CAN Position on Transition Minerals
November 2025
Summary of key points
● Sufficiency first. Curb excessive and wasteful energy consumption in high-income countries that inflates demand for transition minerals; prioritise those minerals for an energy transition that tackles energy poverty first and foremost and provides renewables for all – centering equity, efficiency, and sufficiency; mandate circularity by designing for long lifespans and high-value retention; require modularity, standardisation, and easy disassembly; ensure open access to information to enable repair, reuse, and repurposing; and promote appropriate recycling.
● Democratic scrutiny and meaningful engagement. Guarantee binding, inclusive, rights-based participation at all levels; ensure that defenders who raise concerns about mining activities are neither attacked nor threatened; recognise, empower, and protect Indigenous Peoples, affected communities, workers (formal and informal) and their unions, women and gender-diverse people, and artisanal and small-scale miners (ASM), with clear pathways to formalisation, freedom of association and collective bargaining, social protection, and safe working conditions; uphold multiple knowledge systems on equal terms; guarantee respect for the rights of Indigenous Peoples to self-determination, including the right to define their own development priorities and to Free, Prior and Informed Consent (FPIC); enact gender-responsive human rights and environmental due diligence legislation with civil and administrative liability across the entire value chain, from cradle to grave.
● Highest safeguards. Improve and translate voluntary standards relevant to mining and supply chains (e.g., UNGPs, OECD, EITI, IRMA, and IFC) into binding laws, enforced by regulators, meaningful sanctions, and effective access to remedy; embed the rights to health, clean air, water, and a healthy environment in all legal frameworks; require health-centred Environmental and Social Impact Assessments (ESIAs) and Health Impact Assessments (HIAs) across all project stages; uphold international environmental law; uphold ecological red lines (e.g., restricted areas, 1.5 °C alignment, and biophysical limits).
● Fiscal justice and benefit-sharing. Build sovereign capacity, ensure fair value capture and effective community benefit-sharing; establish a fairer and strengthened tax regime underpinned by full transparency of contracts and disclosures of revenues; this to include robust frameworks on local content to ensure fair and equitable economic benefit to communities hosting transition mineral resources.
● Fair trade and policy space. Uphold the right to development and preserve policy space for domestic value-addition by ending Investor-State Dispute Settlement (ISDS) and similar investor privileges and by renegotiating neo-colonial trade deals; ensure technology transfer and sharing, including waivers on essential technologies.

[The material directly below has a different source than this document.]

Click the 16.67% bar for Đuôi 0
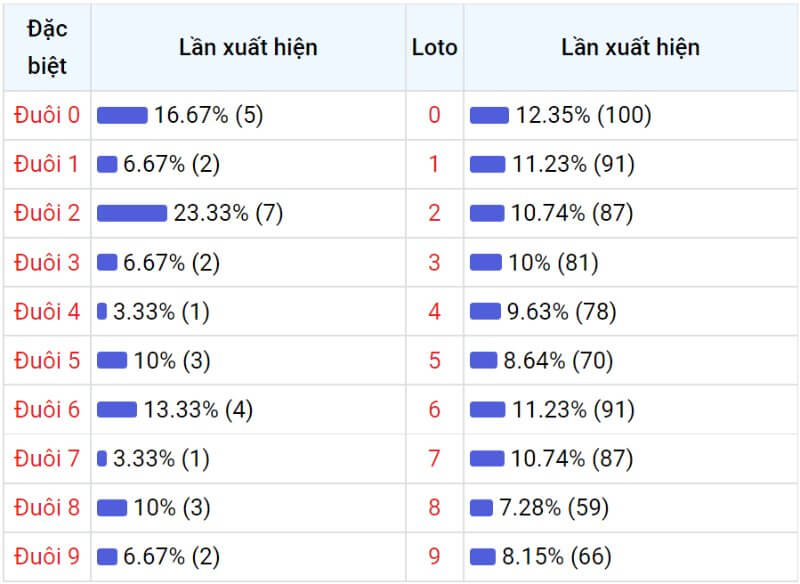 pyautogui.click(x=122, y=115)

● UN oversight and leadership. Establish an inclusive UN monitoring, investigation, and complaints mechanism with guaranteed access for trade unions, affected communities, and Indigenous Peoples; recognise the UN Secretary-General’s report on critical energy transition minerals; support the development of the UN Framework Convention on International Tax Cooperation; support a Framework Convention on Sovereign Debt; mobilise additional international finance beyond ODA for just transitions away from extractivism; support a UN Treaty on Transnational Business Enterprises and Human Rights; negotiate a global agreement on equitable material-demand reduction aligned with the UNFCCC principles, including CBDR-RC, international human rights standards, and the Sustainable Development Goals; integrate a transition minerals track into the UNFCCC Just Transition Work Programme (JTWP).